The second query would traverse the same number of entities, so I expected the operation count to be divided by two. Instead I got 61,925 op/s. That's a 90% performance drop. Way below what one could expect.

By rewriting System#execute, I was able to fix the performance drop. However, I must warn you, it looks bad.

let executeTemplate = (
  system,
  localEntities,
  componentManagers,
  updateFn,
  before,
  after
) => (force) => {
  if (force || system.enabled) {
    if (before) before(...componentManagers);
    if (updateFn) {
      const to = system.count;
      for (let i = to - 1; i >= 0; i--) {
        const eid = localEntities[i];
        updateFn(eid);
      }
    }
    if (after) after(...componentManagers);
  }
};

let executeFactory = Function(`return ${executeTemplate.toString()}`)();

system.execute = executeFactory(
  system,
  localEntities,
  componentManagers,
  updateFn,
  before,
  after
);

I also moved the updateFn check. It saves another 10%.

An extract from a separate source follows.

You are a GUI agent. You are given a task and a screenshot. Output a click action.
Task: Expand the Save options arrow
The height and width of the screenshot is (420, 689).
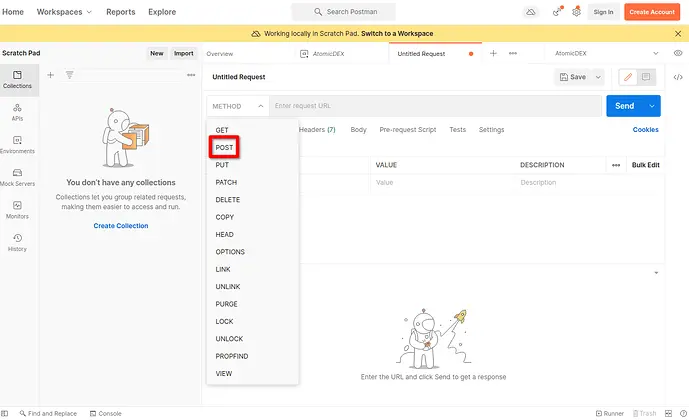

I also noticed that System#remove is pretty slow. The reason being the splice call. By changing it to a swap pop removal, it saves a significant amount of time. A trivial implementation could be:

localEntities[index] = localEntities[localEntities.length - 1];
localEntities.pop();

However it would mess up the query iteration.

You are awesome. Thanks for pointing all of this out! I'm going to spend some time investigating these findings when I can.

@ooflorent

bitECS v0.1.3 has been released with a potential fix for this! Oddly enough, what fixed it for me was changing the backwards iteration through the localEntities of a system over to a simple call to .forEach. Luckily, this also circumvents the issue of removals during system execution.

Let me know if this fixes your benches!

@ooflorent

I committed patch 258a7b6 that should significantly increase remove performance. I added a map of eid -> index that eliminates the need for an indexOf() call and switched the splice() to a swap-pop removal on the localEntities.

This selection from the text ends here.